17 KiB
RedFlag Security Architecture Audit
Date: 2025-01-07 Version: 0.1.23 Status: 🔴 Security Claims Not Fully Implemented
Executive Summary
RedFlag claims to implement a comprehensive security architecture including:
- Ed25519 digital signatures for agent updates
- Nonce-based replay protection
- Machine ID binding (anti-impersonation)
- Trust-On-First-Use (TOFU) public key distribution
- Command acknowledgment system
Finding: The security infrastructure code exists and is well-designed, but the update signing workflow is not operational. Zero signed update packages exist in the database, meaning agent updates cannot currently be verified.
Security Components - Detailed Analysis
1. Ed25519 Digital Signatures
✅ What's Implemented (Code Level)
Server Side:
-
aggregator-server/internal/services/signing.go:45-66-SignFile()function- Reads binary file
- Computes SHA-256 checksum
- Signs with Ed25519 private key
- Returns signature + checksum
-
aggregator-server/internal/api/handlers/agent_updates.go:320-363-SignUpdatePackage()endpoint- Receives:
{version, platform, architecture, binary_path} - Calls
SignFile() - Stores in
agent_update_packagestable
- Receives:
Agent Side:
aggregator-agent/cmd/agent/subsystem_handlers.go:782-813-verifyBinarySignature()function- Loads cached server public key
- Reads binary file
- Verifies Ed25519 signature
- Returns error if invalid
Update Handler:
aggregator-agent/cmd/agent/subsystem_handlers.go:346-495-handleUpdateAgent()- Validates nonce (line 397)
- Downloads binary (line 436)
- Verifies checksum (line 449)
- Verifies Ed25519 signature (line 456)
- Installs with atomic backup/rollback
❌ What's Missing (Workflow Level)
-
No Signed Packages in Database:
SELECT COUNT(*) FROM agent_update_packages; -- Result: 0 -
No Signing Automation:
- Agent binaries are built during
docker compose build(Dockerfile:19-28) - Binaries exist at
/app/binaries/{platform}/redflag-agent(10.8MB each) - But they are never signed and inserted into the database
- Agent binaries are built during
-
No UI for Signing:
- Setup wizard generates Ed25519 keypair ✅
- No interface to sign binaries ❌
- No interface to view signed packages ❌
- No interface to manage package versions ❌
-
Update Flow Fails:
Admin clicks "Update Agent" → POST /agents/:id/update → GetUpdatePackageByVersion(version, platform, arch) → Returns 404: "update package not found" → Update never starts
🔍 Manual Verification
To verify signing works, an admin would need to:
# 1. Get auth token
TOKEN=$(curl -X POST http://localhost:8080/api/v1/auth/login \
-d '{"username":"admin","password":"<password>"}' | jq -r .token)
# 2. Sign the binary
curl -X POST http://localhost:8080/api/v1/updates/packages/sign \
-H "Authorization: Bearer $TOKEN" \
-H "Content-Type: application/json" \
-d '{
"version": "0.1.23",
"platform": "linux",
"architecture": "amd64",
"binary_path": "/app/binaries/linux-amd64/redflag-agent"
}'
# 3. Verify in database
docker exec redflag-postgres psql -U redflag -d redflag \
-c "SELECT version, platform, left(signature, 16) FROM agent_update_packages;"

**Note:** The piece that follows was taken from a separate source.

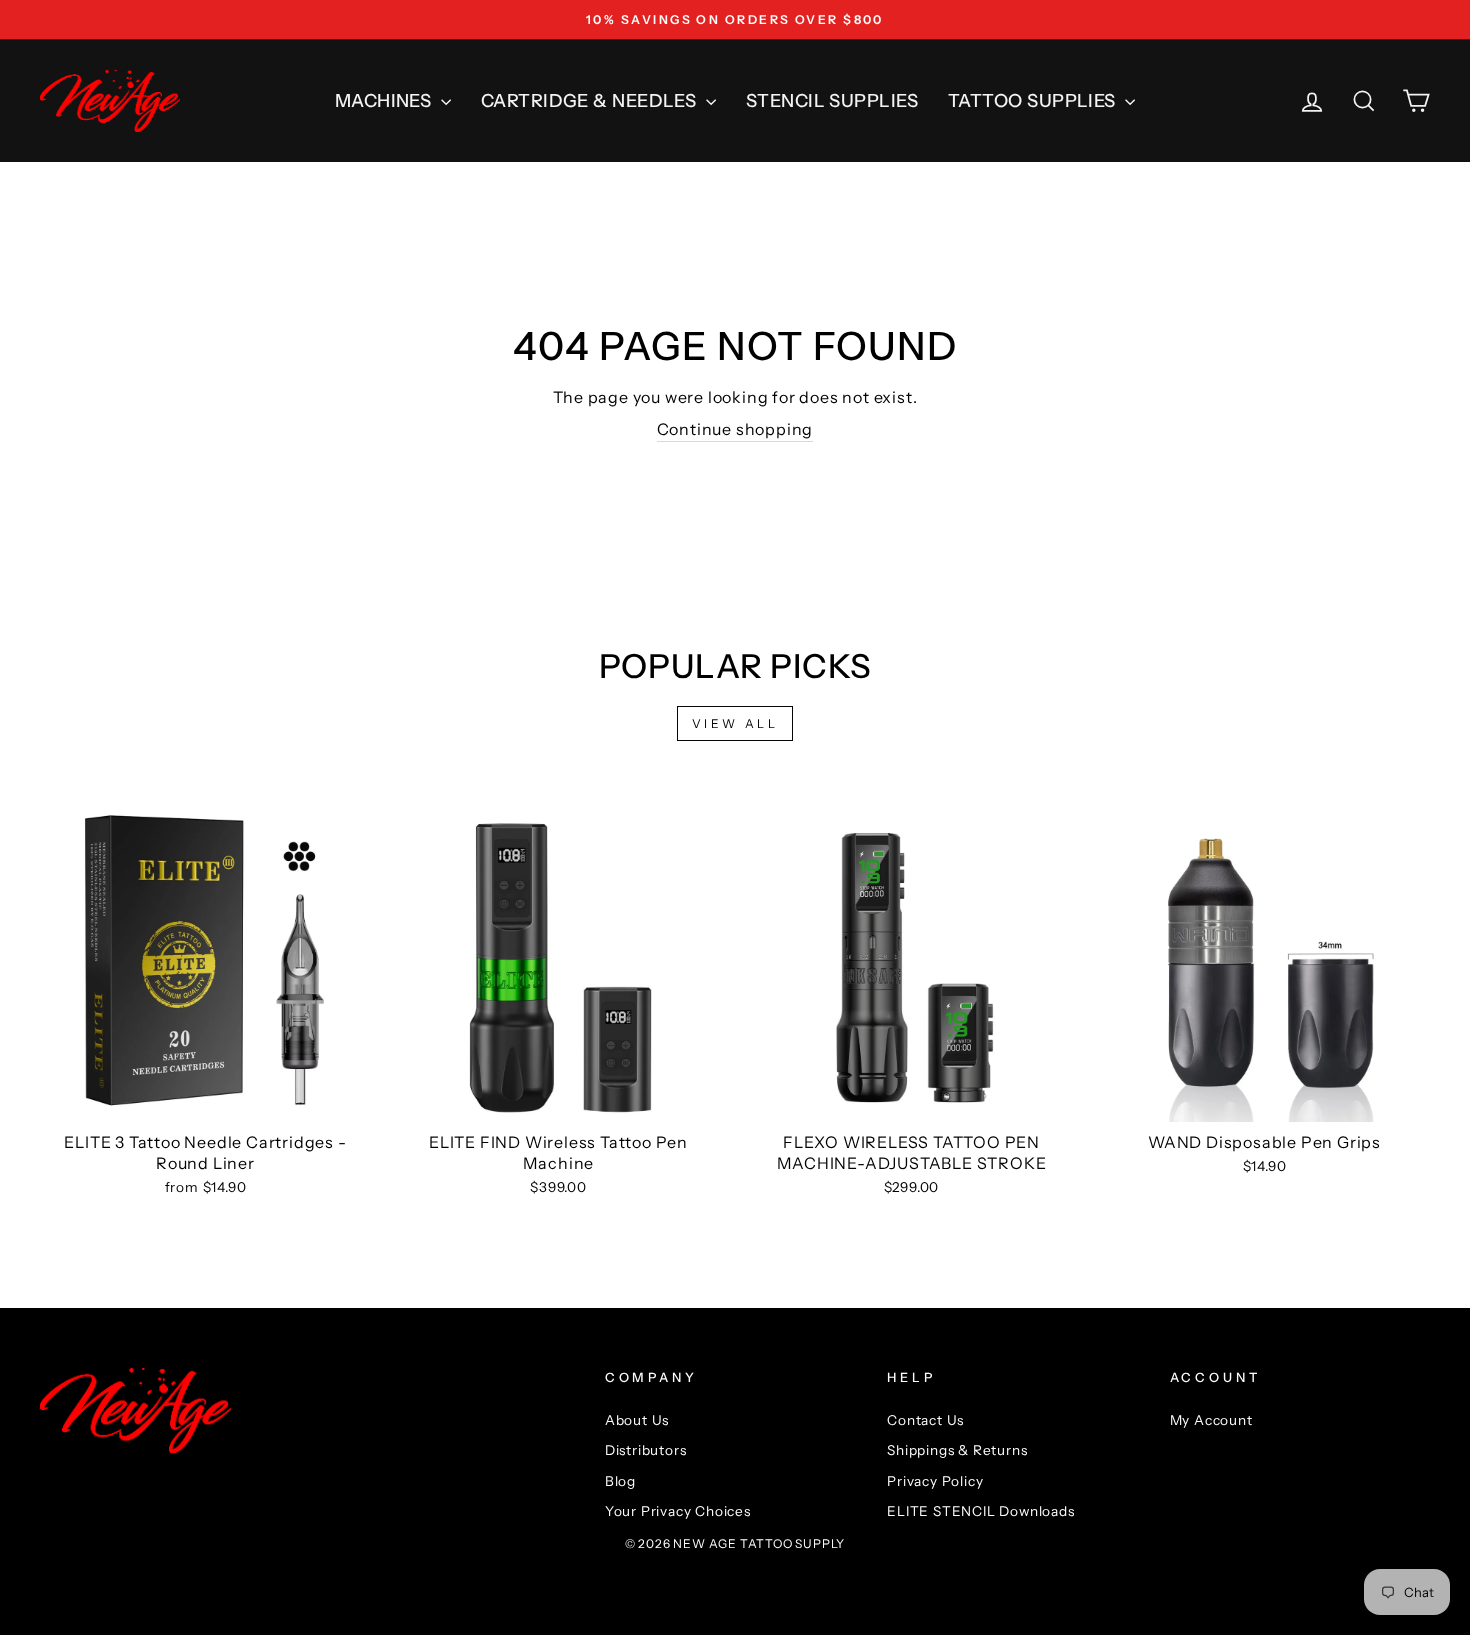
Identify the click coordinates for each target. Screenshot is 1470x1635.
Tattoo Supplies (1034, 101)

Current Status: No documentation exists for this workflow.
2. Nonce-Based Replay Protection
✅ What's Implemented
Server Side:
aggregator-server/internal/api/handlers/agent_updates.go:86-99nonceUUID := uuid.New() nonceTimestamp := time.Now() nonceSignature, err = h.signingService.SignNonce(nonceUUID, nonceTimestamp)- Generates UUID + timestamp
- Signs with Ed25519 private key
- Includes in command parameters
Agent Side:
aggregator-agent/cmd/agent/subsystem_handlers.go:848-893-validateNonce()- Parses timestamp (line 851)
- Checks age < 5 minutes (line 857-860)
- Verifies Ed25519 signature against cached public key (line 887)

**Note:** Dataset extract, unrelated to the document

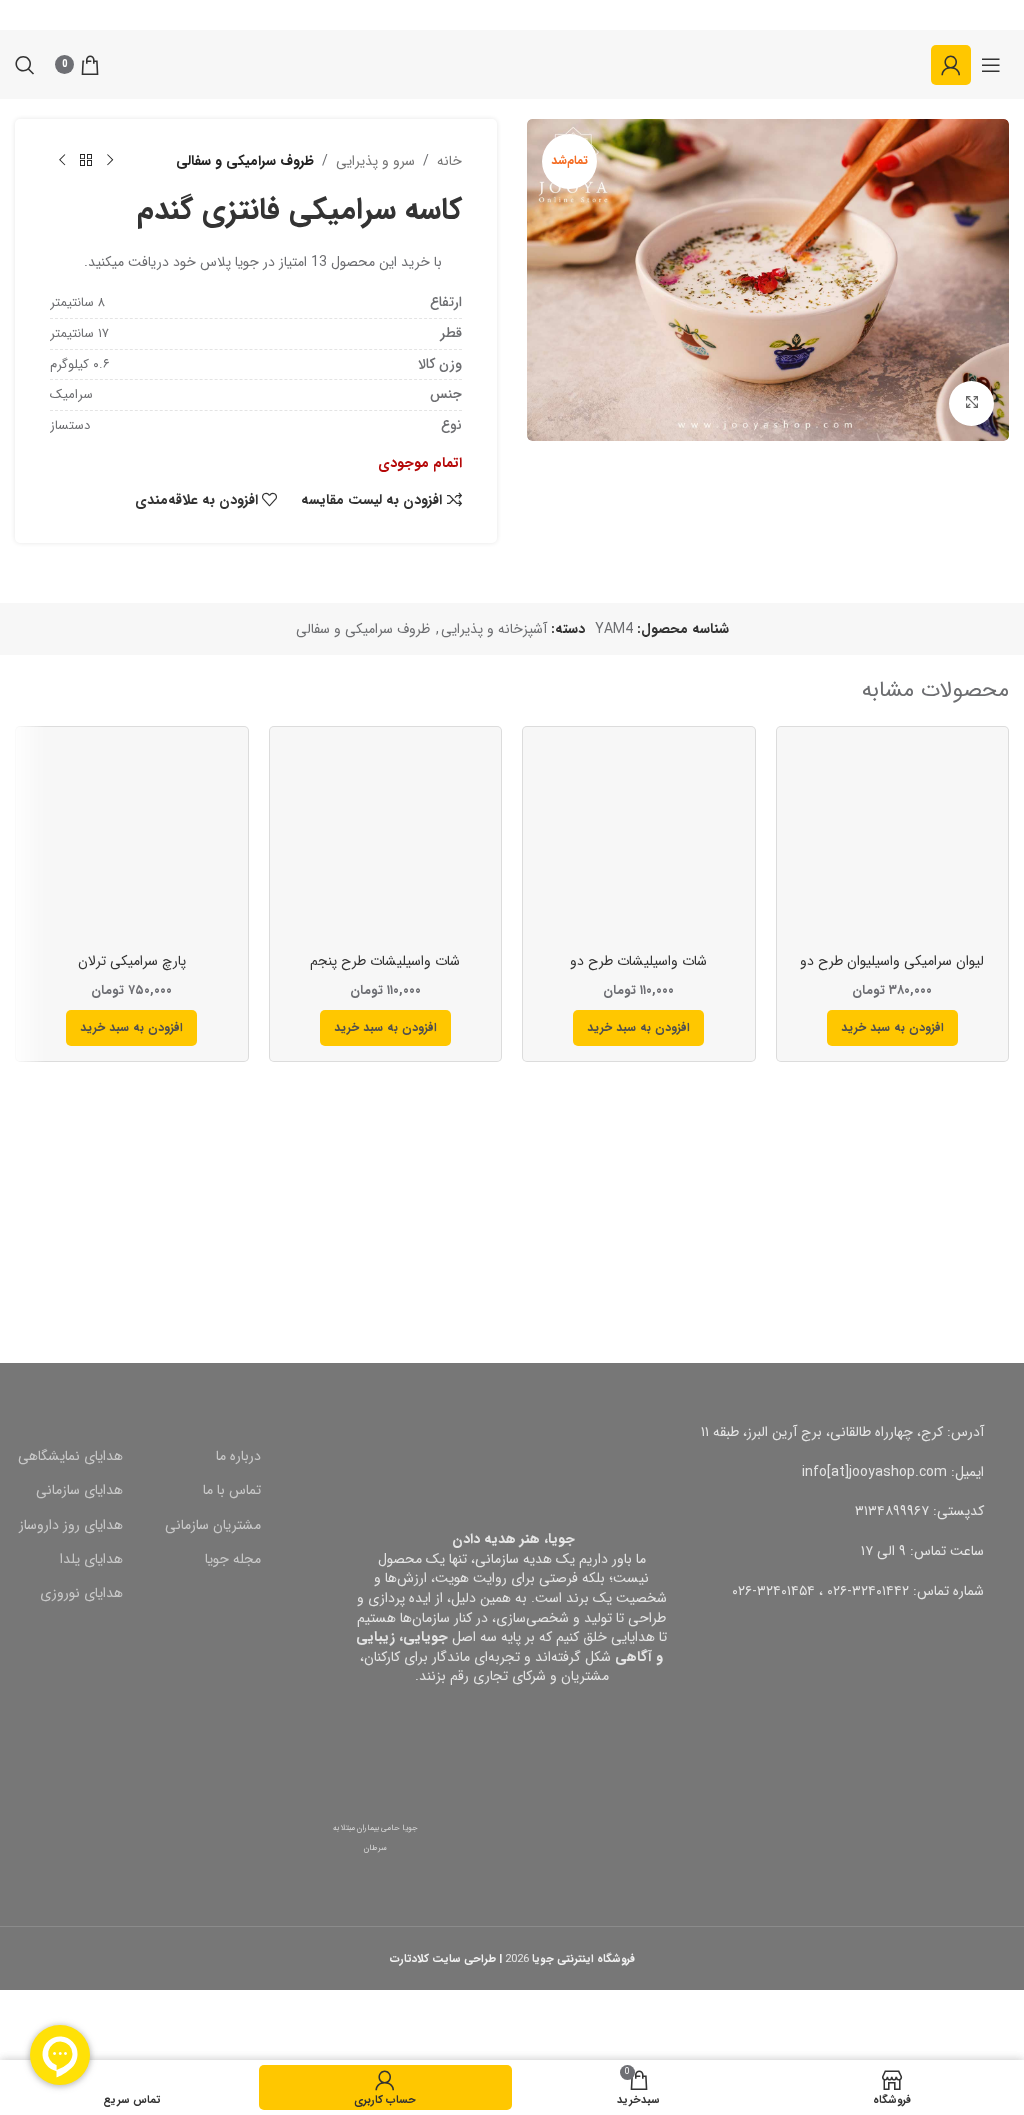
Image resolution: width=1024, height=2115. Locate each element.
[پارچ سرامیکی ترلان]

- Rejects expired or invalid nonces
Configuration:
- Configurable via
REDFLAG_NONCE_MAX_AGE_MINUTES(default: 5 minutes)
✅ Status: FULLY OPERATIONAL
- Nonces are generated for every update command
- Validation happens before download starts
- Prevents replay attacks
3. Machine ID Binding
✅ What's Implemented
Server Side:
aggregator-server/internal/api/middleware/machine_binding.go:13-99- Applied to all
/agents/*endpoints (main.go:251) - Validates
X-Machine-IDheader (line 58) - Compares with database
machine_idcolumn (line 82) - Returns HTTP 403 on mismatch (line 85-90)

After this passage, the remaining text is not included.